No pictures in the copy, please: retype all the records exactly.

================

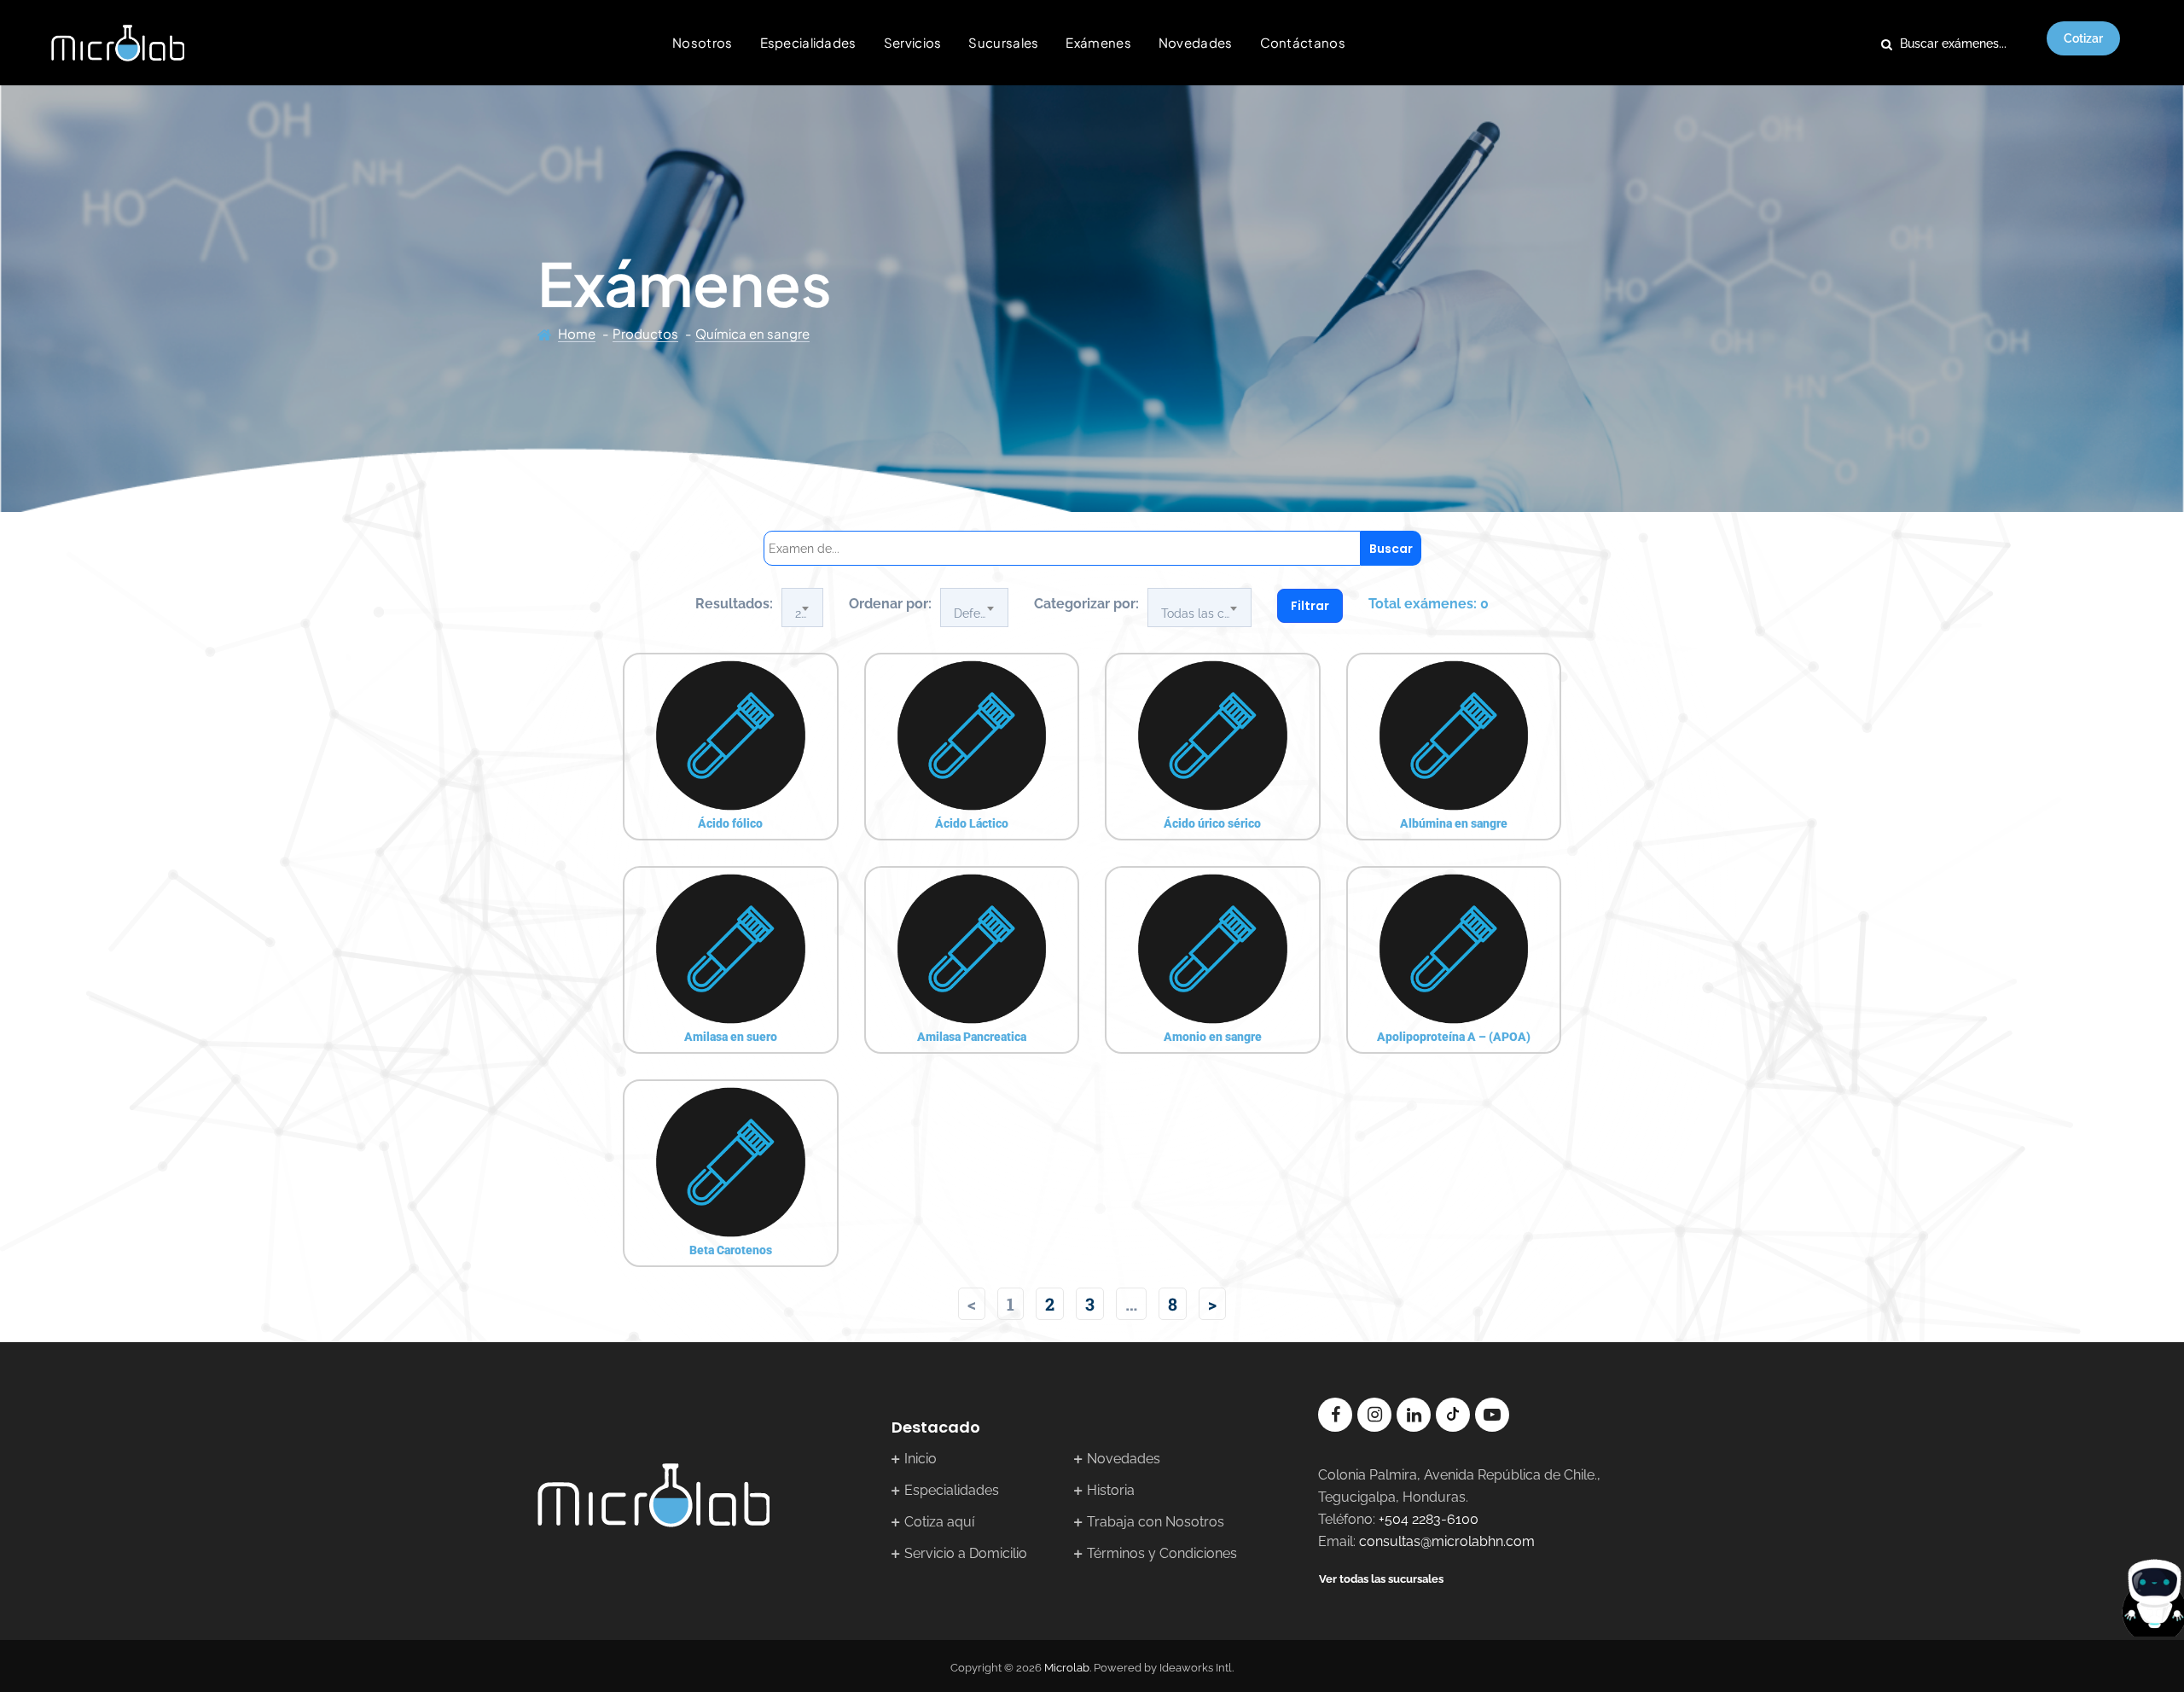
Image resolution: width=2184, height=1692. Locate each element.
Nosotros (702, 42)
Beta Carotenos (730, 1250)
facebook (1335, 1415)
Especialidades (808, 42)
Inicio (920, 1459)
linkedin (1414, 1415)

================

■ **Response to the task**
Image resolution: width=2184, height=1692. Locate each element.
Nosotros (702, 42)
Beta Carotenos (730, 1250)
facebook (1335, 1415)
Especialidades (808, 42)
Inicio (920, 1459)
linkedin (1414, 1415)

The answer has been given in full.